为了创建标签聚类,我们使用预训练模型为训练集中每个文档的单词生成嵌入,即将它们映射到一个表示空间中,其中邻近性表示语义相似性。给定标签的嵌入是包含它的所有文档的平均嵌入。一旦标签被嵌入,我们使用k-means聚类将它们组织成聚类。
实验结果
我们使用四个数据集评估了两种聚类指导的生成模型和四个基线,并在每个数据集上评估了整体性能和对罕见(长尾)标签的性能。
在评估整体性能时,我们使用了F1分数,该分数同时考虑了假阳性和假阴性,并使用两种不同的方法来平均每个标签的F1分数。宏平均简单地平均所有标签的F1分数。微平均对所有标签的所有真阳性、假阳性和假阴性进行求和,并计算全局F1分数。
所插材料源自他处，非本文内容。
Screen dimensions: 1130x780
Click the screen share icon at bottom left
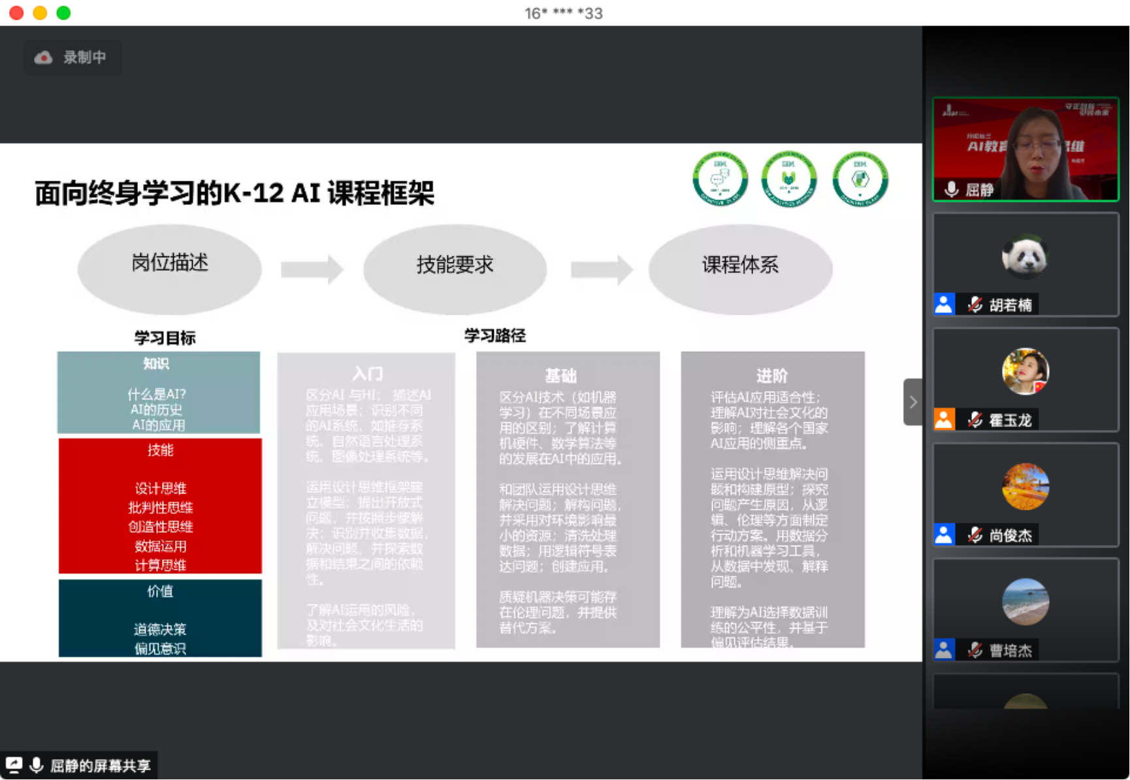(14, 765)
在评估长尾标签性能时,我们考虑了在训练数据中仅出现一次或未出现的标签。
我们还使用正样本和未标记数据(PU)进行了一组实验。也就是说,对于每个训练示例,我们移除了一半的 ground truth 标签。由于从一个示例中移除的标签可能仍出现在不同的示例中,因此它仍可能作为输出标签出现。该实验因此评估了模型在标签间的泛化能力。
在PU数据上,生成模型显著优于传统分类器,而XLGen-MCG模型显著优于生成基线。
结论
通过将极端多标签分类重新构建为生成问题,并利用标签聚类来指导模型输出,我们开发出了在整体性能和长尾标签识别方面都优于现有方法的新技术。这种方法特别适用于需要从大量可能标签中选择最相关标签的现实应用场景。